◆ **Texto extraído**:
::::
Por sua vez, o artigo 153, VIII, confere à União a competência para instituir impostos sobre a produção, extração, comercialização ou importação de bens e serviços prejudiciais à saúde ou ao meio ambiente. Essa medida visa desencorajar atividades econômicas que causem danos ao meio ambiente, como a poluição e a degradação dos recursos naturais.
Além disso, o artigo 145, § 3º, estabelece que o Sistema Tributário Nacional deve observar os princípios da defesa do meio ambiente. Isso implica que a tributação deve ser utilizada como uma ferramenta para promover práticas ambientalmente responsáveis e desencorajar atividades que causem danos ambientais.
A Reforma, já em andamento no Brasil, pode contribuir significativamente para o desenvolvimento de uma cultura da sustentabilidade, tanto no setor público quanto no privado. Ao incorporar princípios de proteção ambiental em suas políticas e legislações, o Direito pode ajudar a promover uma economia mais verde e a garantir a preservação dos recursos naturais para as futuras gerações, contribuindo para uma verdadeira relação de “philia” cívica entre nós.
::::
Entradas de localização em documentos e capturas de tela
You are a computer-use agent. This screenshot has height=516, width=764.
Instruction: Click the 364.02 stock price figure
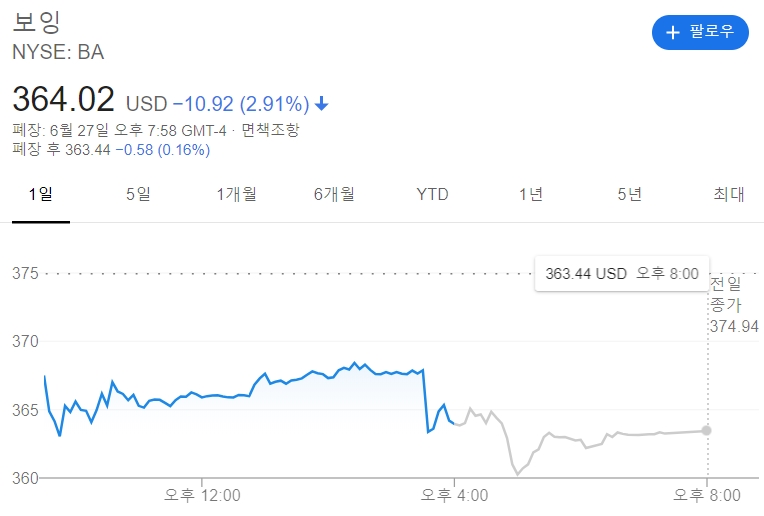click(63, 101)
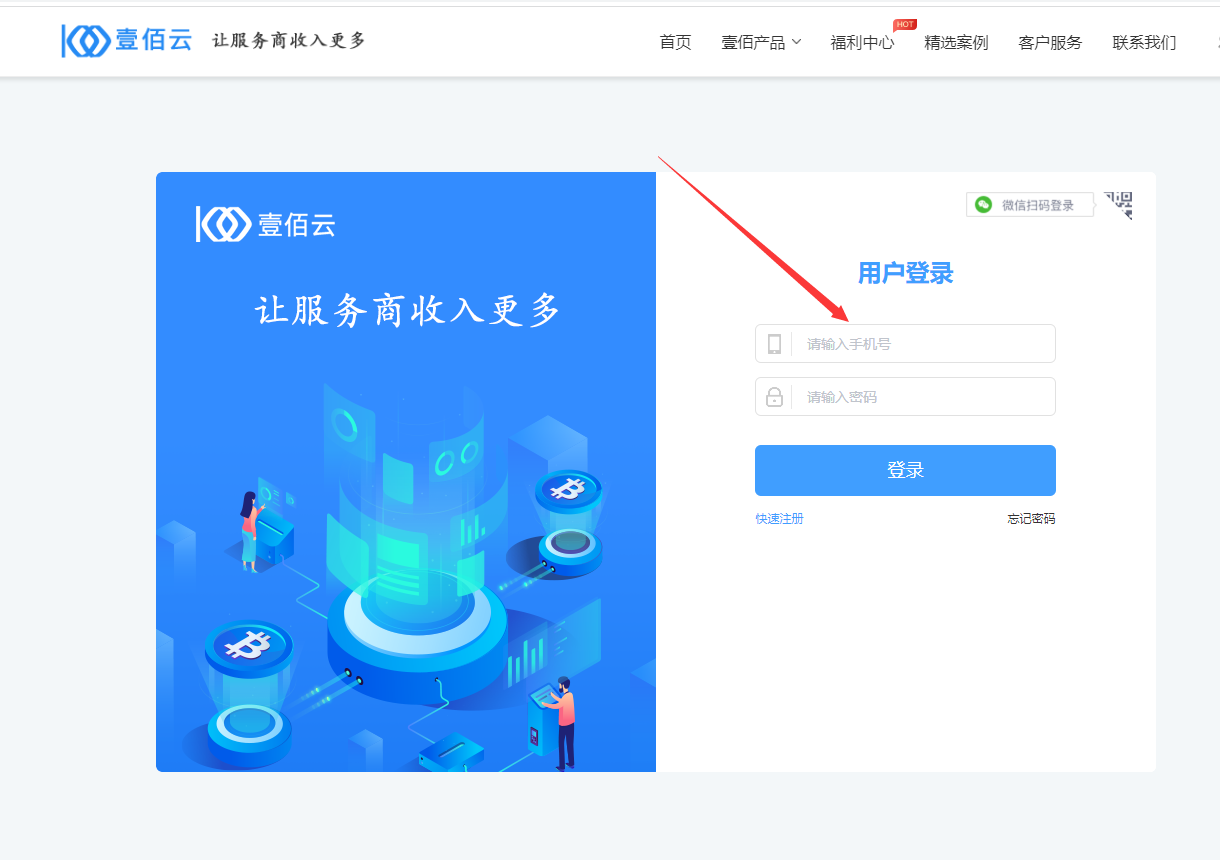Image resolution: width=1220 pixels, height=860 pixels.
Task: Select 联系我们 in the top menu
Action: pos(1144,42)
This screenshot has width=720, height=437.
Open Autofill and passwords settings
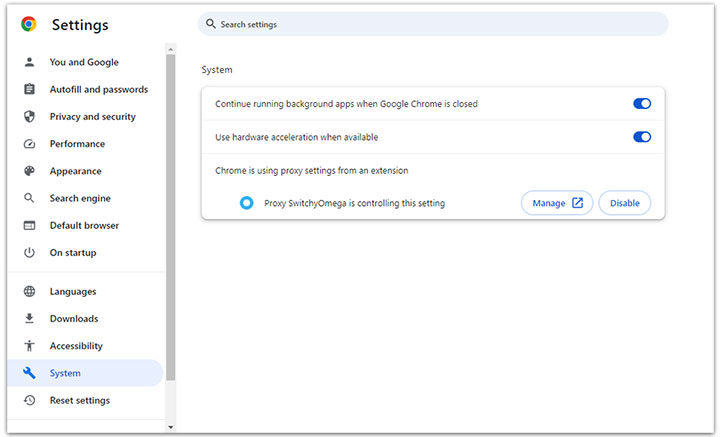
::::
◆ **Instruções da tarefa**:
A. Resuma em duas frases o texto sobre tributação e meio ambiente.
B. Reproduza o trecho do texto sobre tributação e meio ambiente que começa nas palavras "Por sua vez, o" e termina após "dos recursos naturais.".

◆ **Respostas do exercício**:
A. Segundo o texto, o artigo 153, VIII, permite à União instituir impostos sobre bens e serviços prejudiciais à saúde ou ao meio ambiente, e o artigo 145, § 3º, estabelece que o Sistema Tributário Nacional deve observar a defesa do meio ambiente, de modo que a tributação desencoraje atividades que causem danos ambientais. O texto afirma ainda que a Reforma em andamento no Brasil pode contribuir para uma cultura da sustentabilidade nos setores público e privado, promovendo uma economia mais verde e a preservação dos recursos naturais para as futuras gerações.

B.
Por sua vez, o artigo 153, VIII, confere à União a competência para instituir impostos sobre a produção, extração, comercialização ou importação de bens e serviços prejudiciais à saúde ou ao meio ambiente. Essa medida visa desencorajar atividades econômicas que causem danos ao meio ambiente, como a poluição e a degradação dos recursos naturais.